Issue # 10: Memorization in Machine Learning and Multidisciplinary Practices

Memorization in Machine Learning and Multidisciplinary Practices

Hi Privateers,

I'm resurfacing after a summer sabbatical and here to bring you a US-election-free newsletter, should you need something else to read and think about!

In this issue you'll read:

my investigations on deep learning memorization, with the reveal of the first article in a series on the topic
my ask for any interesting roles you might know of that fit my work
a few thoughts after several conversations around how to build better multidisciplinary conversations and collaborations in privacy work

Wandering new meadows

I have personal & professional news to share, which you might have not heard if we aren't on LinkedIn together -- I've left Thoughtworks and am finished with a mini-sabbatical and looking for what's next.

Here are a few things I'm interested in, in case you know of anything that fits:

Privacy in machine learning/AI systems
German and/or EU public sector
Working in German (the language)

Even if you know of a role that hits only 1 out of 3, I'd be curious to talk... Of course, even better if 2 or 3 for a match.

Sabbatical update: I spent this summer swimming in lakes and seas, reading books & research, dealing with some family changes, talking at conferences about topics like memorization, personal AI and encrypted computation and running a LAN party focused on building Feminist AI. More on those soon!

Deep Learning Memorization

I gave a talk at PyData Berlin on how models memorize and why. In my blog, I'll be breaking down a few papers on the topic, including the seminal paper by Vitaly Feldman which mathematically proves that we cannot build large deep learning models (i.e. overparametrized models) without memorizing parts of our training dataset. The first part of the blog series is online, covering why we should inquire about memorization. Expect new posts regularly in your inbox!

I was on a panel at an online ML conference speaking about this topic and the moderator asked me if it really mattered whether models memorize or not, because humans can memorize and humans even accidentally forget where they learned something.

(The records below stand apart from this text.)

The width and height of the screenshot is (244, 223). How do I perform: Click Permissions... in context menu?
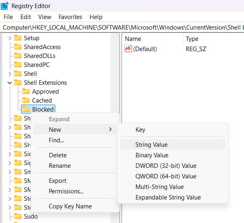[66, 191]
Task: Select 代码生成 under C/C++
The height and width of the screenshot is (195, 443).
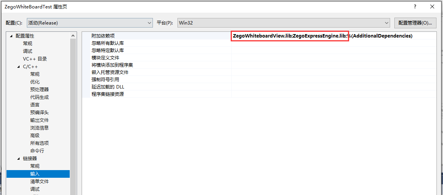Action: (x=39, y=97)
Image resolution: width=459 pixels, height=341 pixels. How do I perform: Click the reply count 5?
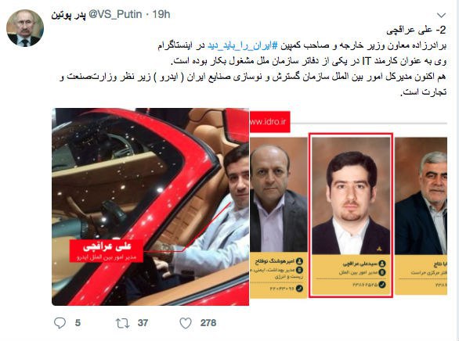pyautogui.click(x=78, y=323)
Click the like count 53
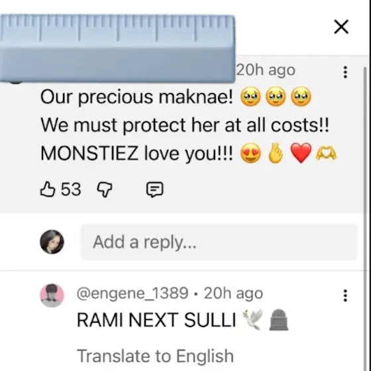 coord(71,189)
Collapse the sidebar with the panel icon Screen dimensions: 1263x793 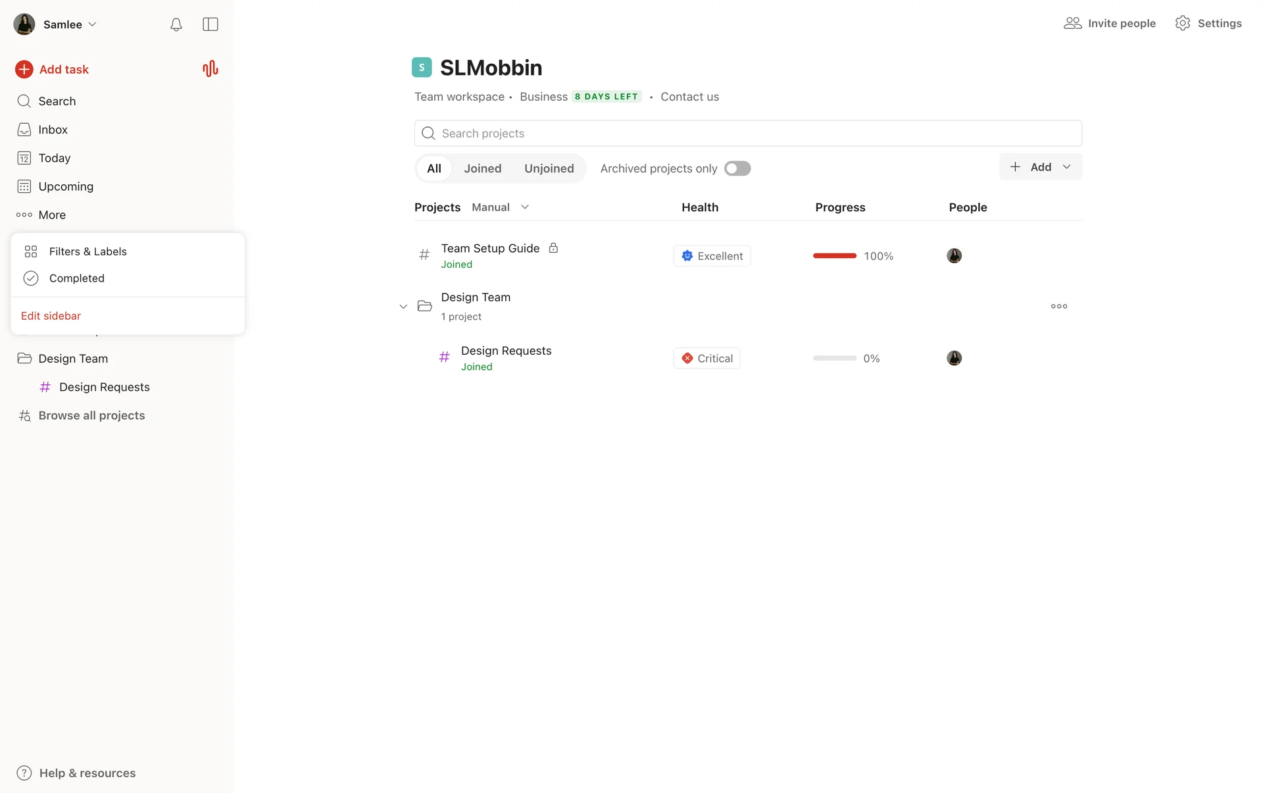click(x=211, y=24)
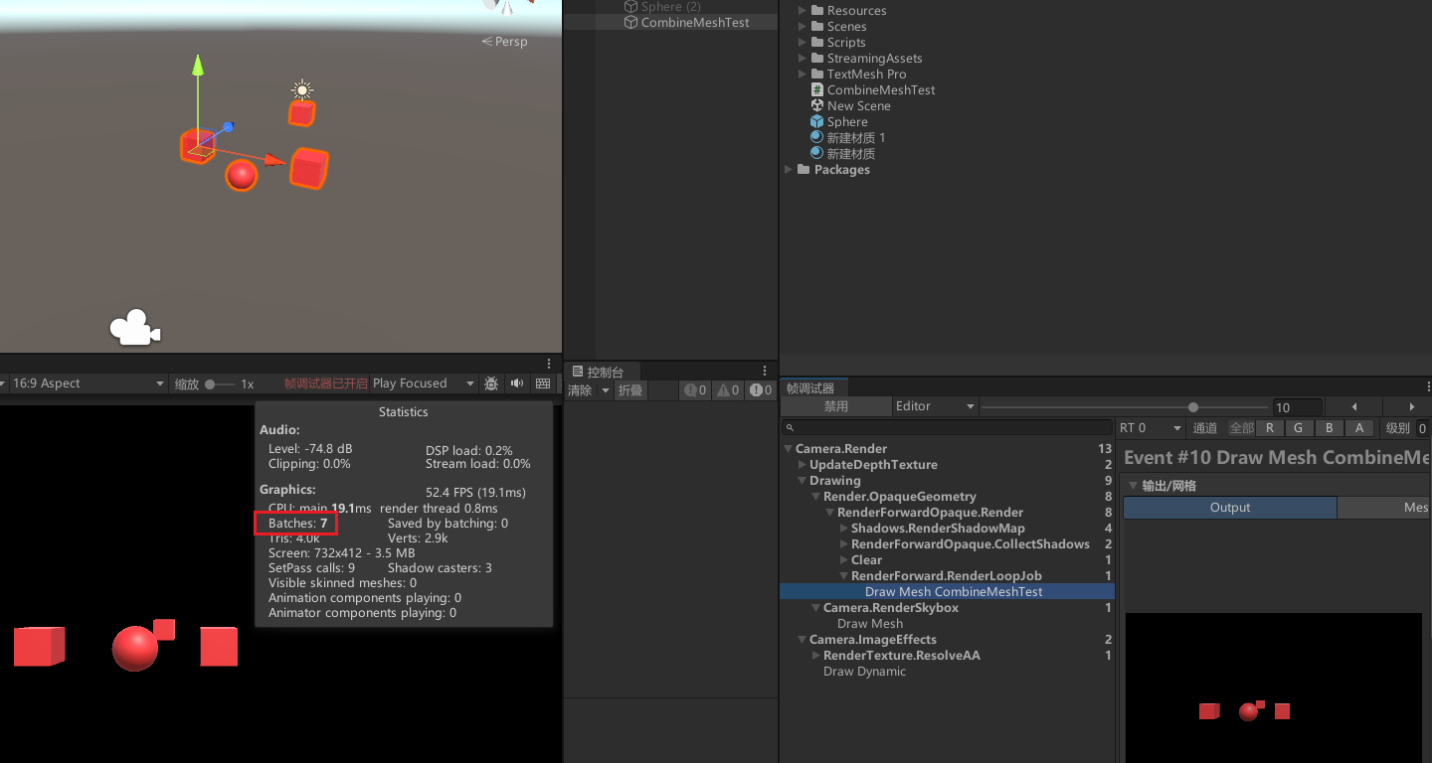Viewport: 1432px width, 763px height.
Task: Click the frame debugger event slider handle
Action: point(1193,407)
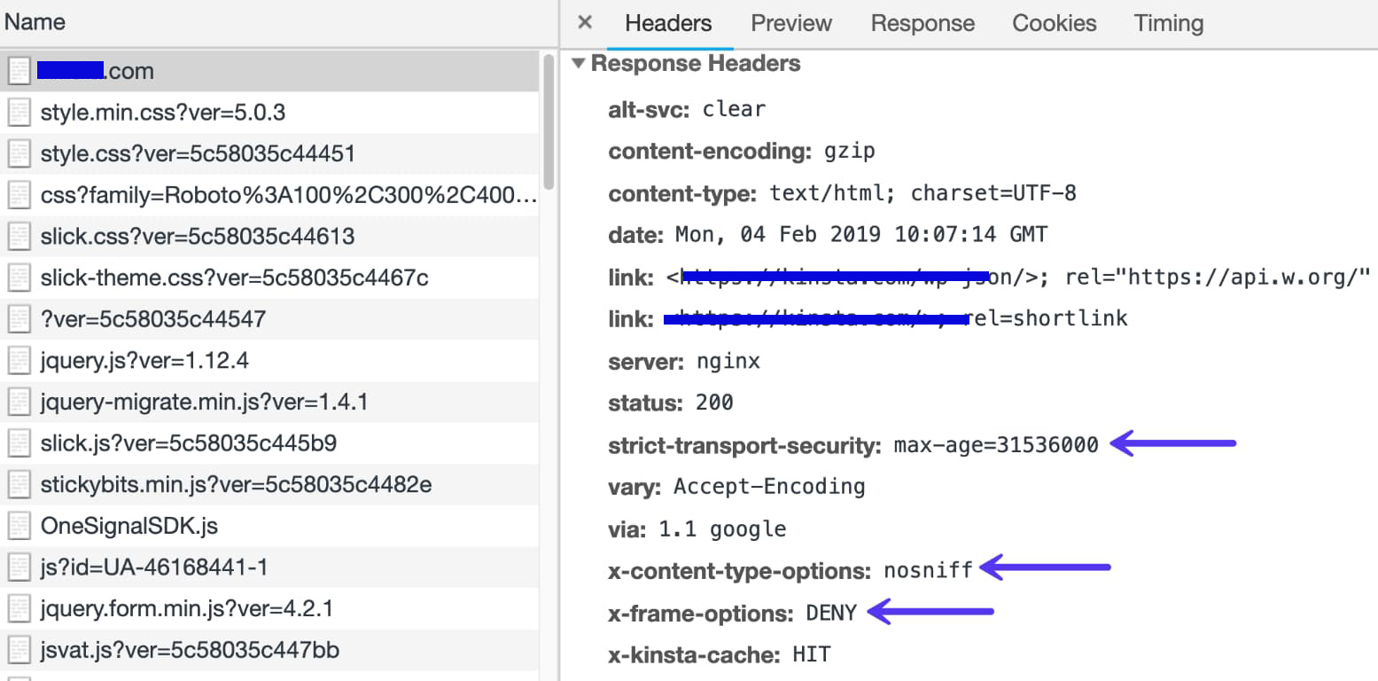The width and height of the screenshot is (1378, 681).
Task: Click file icon beside slick.css request
Action: click(x=19, y=237)
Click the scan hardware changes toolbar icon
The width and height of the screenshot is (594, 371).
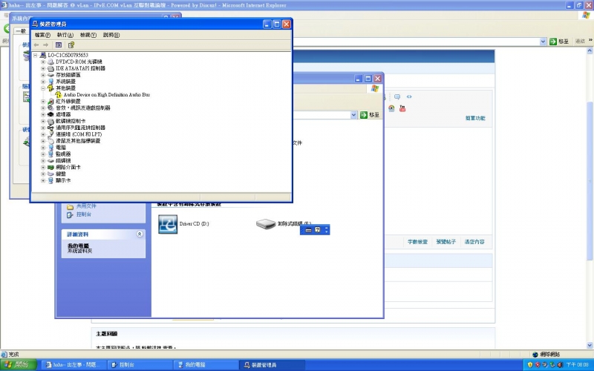(x=71, y=45)
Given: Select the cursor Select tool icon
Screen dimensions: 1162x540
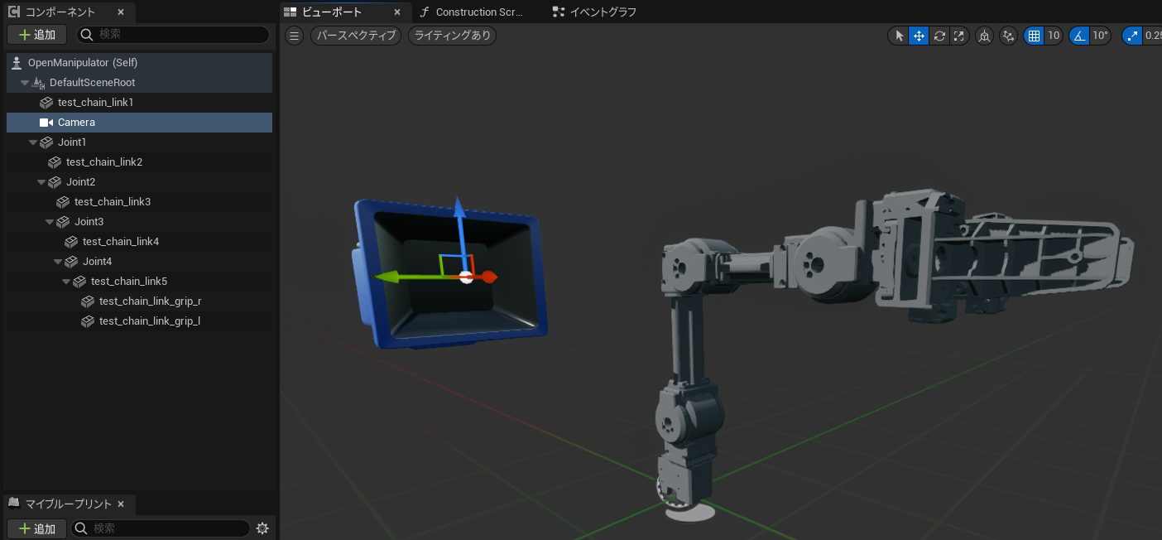Looking at the screenshot, I should coord(899,36).

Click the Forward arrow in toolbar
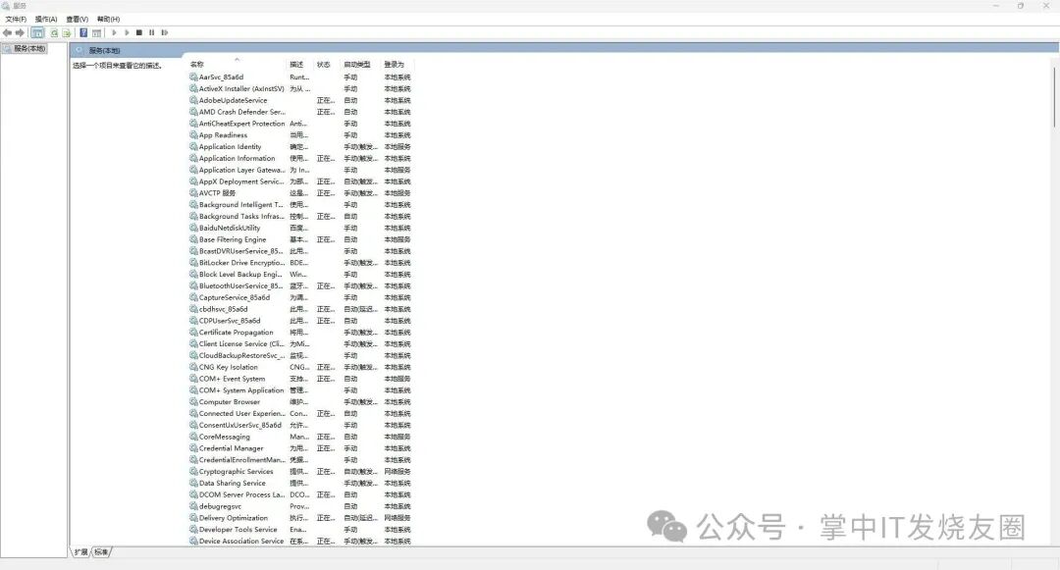(20, 32)
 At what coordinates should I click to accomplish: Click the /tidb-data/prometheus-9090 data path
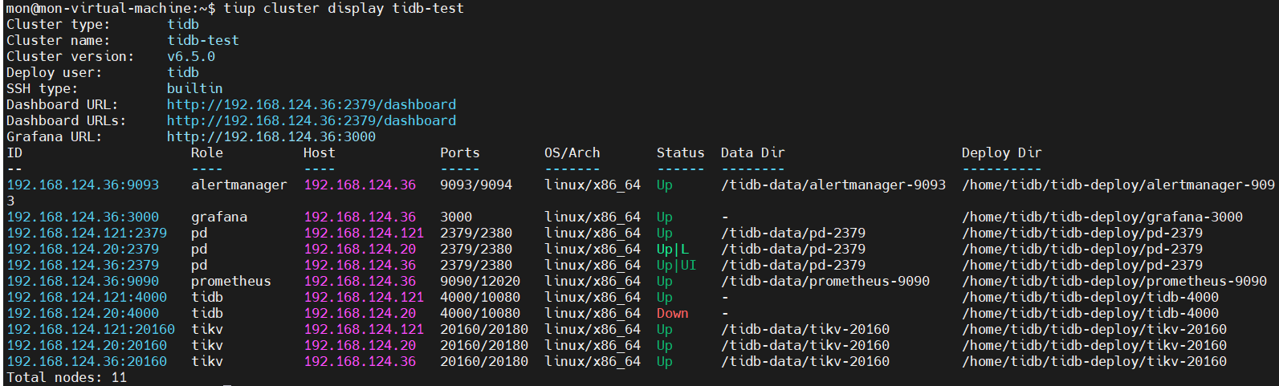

Indeed, that is the case. But most humans wouldn't be able to magically recite a poem they have seen 3 times, most humans cannot draw an image from memory with striking clarity, most humans cannot mimic someones voice or face enough to trick others into believing they are someone else and humans certainly cannot do this at scale across the globe in multiple locations at once.

According to the latest research, it is estimated that models potentially memorize 30% or more of repeated examples, and likely also memorize "outliers". That may not seem like much, but the problem is that a ML model only knows something is an outlier based on the fact that it gets a high error for an example it hasn't seen before or sees very rarely. When we take the type of learning problems we are solving now (i.e. text, image, audio, speech), this is actually a large percentage of the data we are trying to train with, as most natural distributions of examples across many classes leave a "long-tail" distribution where we end up with as many examples in the tail (or more) as examples in the most common data. If we memorize both the things we see a lot and the things we see a little, then we memorize quite a bit.

This isn't a huge problem if you had the rights to all the data, or if it was consensual to reproduce other people's work and art, or if you were just training on your own data, or on data from a smaller trusted group of persons -- but it's a huge privacy and creative violation to randomly scrape other people's data and then repeat it without their permission.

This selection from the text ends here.